DDY GAR’INDA KEBAPÇI VARDI

Eski petrol mühendislerinden Hasan Hüseyin Ural, 1949 yılında Maymune Boğazı’ndaki küçük rafineride çalışmaya giderken konuk olduğu DDY Batman Garı’nı şöyle anlatıyor: “O dönemler İluh köyü diye bilinen Batman’da 13 evden 7’si kerpiç, 6’sı mağara olarak toprağa kazılmıştı. Enteresan olan evlerde kapı ve pencere yoktu. Sadece perde vardı, elektrik de yoktu. DDY Garı’nın hemen arkasında duvarları olmayan, direkler üzerine kurulmuş, üzeri sazlıklarla örtülü bir lokanta vardı. Bir de kebap ocağı. Trenden inen yolcular, mutlaka orada yemek yerdi. Sonra köylüler köyüne. Maden Teknik Arama elemanları da gönderilen arabalarla kamplara giderlerdi. Gar’daki kebap ocağındaki kebabın tadına doyum olmazdı.”

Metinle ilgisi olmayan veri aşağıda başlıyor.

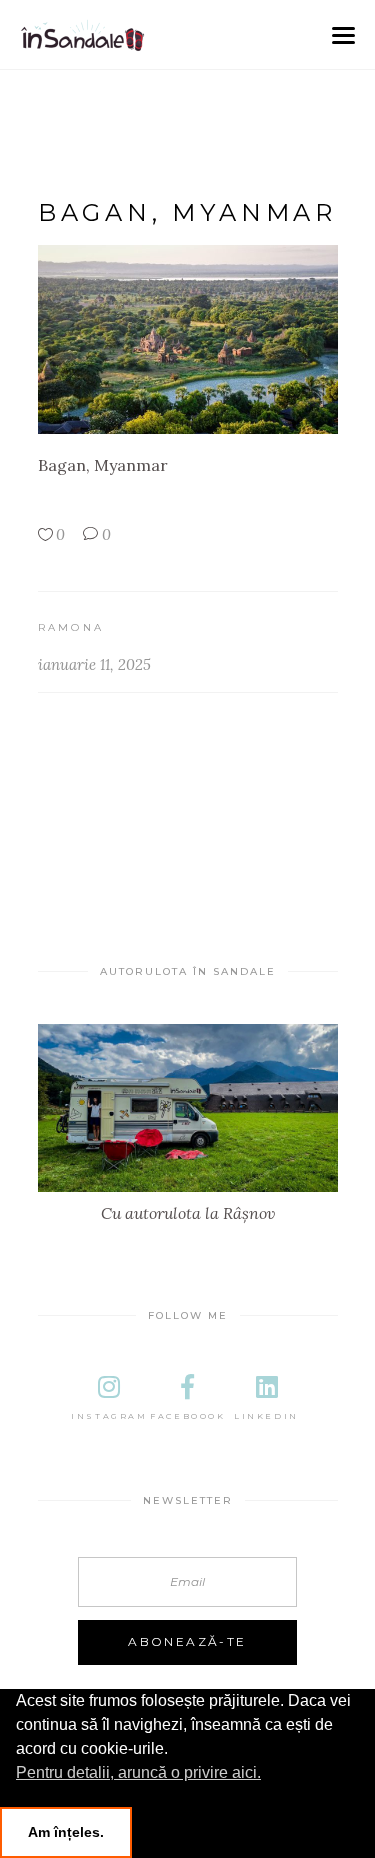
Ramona (71, 627)
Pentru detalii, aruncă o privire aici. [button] (138, 1772)
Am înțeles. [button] (66, 1832)
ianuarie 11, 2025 (94, 664)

TPAO’DA İLK BİNA MİSAFİRHANE İDİ

Eski petrolcü mühendislerinden Necdet Aksan da 1955 yılında ‘Belde’ olan Batman’ın bir yol üzerinde sağlı-sollu 14 işyerinin olduğunu söylüyor.  Aksan, TPAO tesisleri içinde ilk binanın ‘1 nolu Misafirhane’ olduğunu hatırlatıyor. Aksan, hatırlatıyor: “O zamanlar petrol uzmanları yani teknik personel Raman, Garzan ve Reşan kamplarında yaşıyordu. Batman henüz ilçe olmamıştı ama rafinerinin kurulmasıyla kentin ilk adımları atılıyordu. Site’deki lojmanların yapımı hızla sürüyordu. 1 nolu Misafirhane ilk yapılan binaydı. Petrol’ün başındaki üst düzey yöneticiler, misafirhanede kalıyordu.” O ilk misafirhanede eski Cumhurbaşkanları, Başbakanlar ve Bakanlar da ağırlanmıştı

İLK PETROLCÜLER BARAKA EVLER’DEYDİ

TPAO Batman Bölge Müdürlüğü tesislerinin bulunduğu Site Mahallesi öncesinde, petrolcüler Raman, Garzan ve Reşan kamplarının bulunduğu yerleşke alanında kalırdı. DDY Batman Gar’ına yakın mesafede Rafineriyi inşa eden ABD Parsons firması, ABD’li personel için ‘Baraka Ev’ler kurmuştu. O dönemlerin petrolcüleri kendi aralarında konuşurlardı; “Bir an önce şu Amerikalılar gitse de o evlere biz taşınabilsek.” Küçük barakalara yeni gelinlerin geldiğini de hatırlatan Suat Çalışlar; “Baraklarda sıcak su, elektrik, banyo ve kısa dalga radyo vardı. Herkesin hayali baraka evlere yerleşmekti” diyor.

RAMAN’DA FİLM MAKİNESİ VARDI

Eski gazetecilerden Teoman Erel’in  babası Raşit Erel, TPAO’da Kamp İdare Amiri idi. Erel 1955’li yıllarda Batman Rafinerisi’ne ait sinema film makinesinin olduğunu anımsatıyor: “Raman’da önce haftada 2, daha sonra haftada 3 kez sinema günleri vardı. Bir kamyonetin içinde rafineriye ait film makinesi gelirdi, perde açılır ve sinema seyredilirdi. Bu sinema gecelerinde kampta herkesin yanı sıra yakın köylerden gelenler film seyrederlerdi. Sinema geceleri iple çekilirdi. Raman Dağı’nda oturanlar sondör ve baş sondörlerdi. Alış-veriş, adli işler, mektup, telgraf ve telefon için ise Beşiri ilçesine gidilirdi.”